+++ TRECHO DE ORIGEM +++
Relevância contemporânea – O diretor coleciona uma série de admiradores emblemáticos do cinema contemporâneo. Nomes como Wes Anderson e Quentin Tarantino são fãs confessos e desfrutam dos ensinamentos deixados pelo cineasta na produção de seus próprios filmes. Para Vítor Miranda, a geração de Bogdanovich é a conexão entre o cinema clássico e o contemporâneo. “Os diretores contemporâneos que são influenciados por essa geração, especificamente, pelo Bogdanovich, como Wes Anderson, Quentin Tarantino e Noah Baumbach, são diretores extremamente inspirados por essa ponte entre o Cinema Clássico e o cinema contemporâneo. Neste ano de seu falecimento, muitos diretores manifestaram-se a respeito, dizendo o quanto a carreira do cineasta foi importante para os seus próprios filmes. Ele continua extremamente relevante para quem gosta de cinema, muito porque pertenceu à Nova Hollywood, uma geração que até hoje é imensamente celebrada”, cita Vítor.
+++
PRATIQUE A LEITURA ->
a) Liste os diretores contemporâneos que, segundo o trecho, são influenciados por Bogdanovich.
b) Conforme o trecho, por que Bogdanovich continua relevante para quem gosta de cinema?
Baseie-se apenas no trecho para responder.
+++ REGISTROS FORNECIDOS +++
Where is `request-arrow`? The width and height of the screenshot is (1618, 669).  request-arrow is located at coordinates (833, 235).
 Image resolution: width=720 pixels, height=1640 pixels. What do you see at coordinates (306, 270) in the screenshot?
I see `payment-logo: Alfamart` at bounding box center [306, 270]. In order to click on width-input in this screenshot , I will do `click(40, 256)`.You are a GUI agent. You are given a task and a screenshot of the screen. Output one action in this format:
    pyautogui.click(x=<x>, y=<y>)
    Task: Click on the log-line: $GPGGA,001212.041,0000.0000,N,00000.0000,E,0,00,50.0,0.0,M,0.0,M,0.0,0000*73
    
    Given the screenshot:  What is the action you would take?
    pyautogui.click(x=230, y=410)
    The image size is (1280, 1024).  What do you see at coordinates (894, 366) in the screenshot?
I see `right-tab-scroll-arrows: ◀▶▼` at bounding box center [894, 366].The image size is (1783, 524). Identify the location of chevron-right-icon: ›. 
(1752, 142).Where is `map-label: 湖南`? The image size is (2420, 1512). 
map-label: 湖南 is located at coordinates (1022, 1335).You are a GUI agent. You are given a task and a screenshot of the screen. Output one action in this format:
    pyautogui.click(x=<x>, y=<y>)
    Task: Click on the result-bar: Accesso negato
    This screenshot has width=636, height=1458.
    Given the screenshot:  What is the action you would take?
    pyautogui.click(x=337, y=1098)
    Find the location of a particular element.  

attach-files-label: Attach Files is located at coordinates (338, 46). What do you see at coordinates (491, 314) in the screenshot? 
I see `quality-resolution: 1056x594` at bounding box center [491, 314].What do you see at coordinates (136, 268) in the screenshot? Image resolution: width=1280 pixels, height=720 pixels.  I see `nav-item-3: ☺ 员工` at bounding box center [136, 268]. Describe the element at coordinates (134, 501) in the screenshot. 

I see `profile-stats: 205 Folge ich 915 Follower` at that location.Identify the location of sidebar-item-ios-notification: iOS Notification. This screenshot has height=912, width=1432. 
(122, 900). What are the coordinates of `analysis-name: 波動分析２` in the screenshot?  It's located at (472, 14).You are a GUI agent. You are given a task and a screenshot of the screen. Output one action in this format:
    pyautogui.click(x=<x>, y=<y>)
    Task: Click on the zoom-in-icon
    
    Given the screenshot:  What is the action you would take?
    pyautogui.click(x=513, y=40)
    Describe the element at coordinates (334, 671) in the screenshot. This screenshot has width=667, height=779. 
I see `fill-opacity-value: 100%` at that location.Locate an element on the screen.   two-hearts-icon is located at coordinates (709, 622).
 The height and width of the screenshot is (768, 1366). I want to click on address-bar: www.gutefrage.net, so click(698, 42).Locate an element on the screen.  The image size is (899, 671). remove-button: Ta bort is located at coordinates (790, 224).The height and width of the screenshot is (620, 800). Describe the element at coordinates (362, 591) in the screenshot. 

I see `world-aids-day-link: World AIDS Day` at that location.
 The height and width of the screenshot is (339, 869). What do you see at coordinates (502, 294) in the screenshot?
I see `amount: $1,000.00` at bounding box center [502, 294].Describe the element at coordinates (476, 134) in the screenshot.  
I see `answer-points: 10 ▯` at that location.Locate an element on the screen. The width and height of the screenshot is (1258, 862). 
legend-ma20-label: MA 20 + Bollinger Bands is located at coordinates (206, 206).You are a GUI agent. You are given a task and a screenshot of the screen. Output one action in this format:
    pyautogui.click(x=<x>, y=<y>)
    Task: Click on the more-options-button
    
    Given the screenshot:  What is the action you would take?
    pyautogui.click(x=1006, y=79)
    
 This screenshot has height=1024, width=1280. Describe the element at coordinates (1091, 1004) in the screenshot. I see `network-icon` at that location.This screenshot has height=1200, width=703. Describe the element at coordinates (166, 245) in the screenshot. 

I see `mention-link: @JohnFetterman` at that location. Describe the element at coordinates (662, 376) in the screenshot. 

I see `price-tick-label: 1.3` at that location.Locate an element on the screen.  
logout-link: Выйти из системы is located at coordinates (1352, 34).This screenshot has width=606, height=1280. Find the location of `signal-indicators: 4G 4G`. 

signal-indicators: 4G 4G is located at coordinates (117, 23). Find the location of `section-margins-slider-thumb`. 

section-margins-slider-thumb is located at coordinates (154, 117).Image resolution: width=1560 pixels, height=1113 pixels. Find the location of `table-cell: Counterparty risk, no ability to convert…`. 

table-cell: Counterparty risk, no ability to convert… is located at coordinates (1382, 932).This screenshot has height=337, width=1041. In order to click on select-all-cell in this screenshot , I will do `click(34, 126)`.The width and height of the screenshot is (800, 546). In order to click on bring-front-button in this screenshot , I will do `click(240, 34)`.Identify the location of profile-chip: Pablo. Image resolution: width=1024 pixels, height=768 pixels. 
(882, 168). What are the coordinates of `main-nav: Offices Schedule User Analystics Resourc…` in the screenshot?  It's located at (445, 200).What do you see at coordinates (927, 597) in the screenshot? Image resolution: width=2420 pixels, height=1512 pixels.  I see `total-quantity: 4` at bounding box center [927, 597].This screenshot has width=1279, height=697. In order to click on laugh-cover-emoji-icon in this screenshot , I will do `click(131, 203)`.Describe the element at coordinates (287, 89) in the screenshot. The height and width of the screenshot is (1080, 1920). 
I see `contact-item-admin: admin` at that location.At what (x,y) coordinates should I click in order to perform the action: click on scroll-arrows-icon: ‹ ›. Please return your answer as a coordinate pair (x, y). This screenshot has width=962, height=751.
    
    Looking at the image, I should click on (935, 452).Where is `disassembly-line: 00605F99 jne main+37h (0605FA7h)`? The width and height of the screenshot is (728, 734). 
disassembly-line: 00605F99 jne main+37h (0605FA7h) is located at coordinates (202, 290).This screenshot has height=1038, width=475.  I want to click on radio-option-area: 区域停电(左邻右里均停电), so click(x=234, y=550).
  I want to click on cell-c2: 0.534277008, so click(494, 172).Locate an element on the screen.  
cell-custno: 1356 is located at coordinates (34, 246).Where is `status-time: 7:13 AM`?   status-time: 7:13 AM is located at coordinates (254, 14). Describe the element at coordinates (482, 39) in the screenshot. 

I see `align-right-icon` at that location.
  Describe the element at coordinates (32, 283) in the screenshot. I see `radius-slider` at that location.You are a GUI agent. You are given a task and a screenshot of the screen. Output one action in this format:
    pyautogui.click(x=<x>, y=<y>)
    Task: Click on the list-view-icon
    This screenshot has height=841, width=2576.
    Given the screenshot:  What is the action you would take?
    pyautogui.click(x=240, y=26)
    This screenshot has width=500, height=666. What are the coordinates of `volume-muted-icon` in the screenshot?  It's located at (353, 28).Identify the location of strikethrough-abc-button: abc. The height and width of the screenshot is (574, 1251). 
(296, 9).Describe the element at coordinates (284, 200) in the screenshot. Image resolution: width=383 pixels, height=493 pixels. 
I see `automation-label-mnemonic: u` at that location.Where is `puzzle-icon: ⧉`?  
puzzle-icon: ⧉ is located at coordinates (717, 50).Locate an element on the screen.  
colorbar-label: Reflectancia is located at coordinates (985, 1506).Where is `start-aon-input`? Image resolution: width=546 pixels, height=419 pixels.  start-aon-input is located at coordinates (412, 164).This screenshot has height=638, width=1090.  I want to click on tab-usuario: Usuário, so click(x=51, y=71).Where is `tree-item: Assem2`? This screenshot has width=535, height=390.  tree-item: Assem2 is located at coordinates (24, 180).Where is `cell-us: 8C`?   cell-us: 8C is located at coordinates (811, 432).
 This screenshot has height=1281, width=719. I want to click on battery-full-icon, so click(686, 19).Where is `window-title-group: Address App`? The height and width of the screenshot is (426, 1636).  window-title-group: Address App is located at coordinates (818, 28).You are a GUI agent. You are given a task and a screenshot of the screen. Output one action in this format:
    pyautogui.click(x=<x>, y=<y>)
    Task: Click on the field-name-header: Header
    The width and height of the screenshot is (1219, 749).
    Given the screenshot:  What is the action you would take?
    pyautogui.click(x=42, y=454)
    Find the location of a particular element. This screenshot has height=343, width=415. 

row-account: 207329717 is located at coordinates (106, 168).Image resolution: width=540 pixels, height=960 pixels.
+++
RESPOSTAS POR TAREFA ->
a) Wes Anderson, Quentin Tarantino e Noah Baumbach.

b) Segundo Vítor Miranda, isso se deve muito ao fato de Bogdanovich ter pertencido à Nova Hollywood, uma geração que até hoje é imensamente celebrada.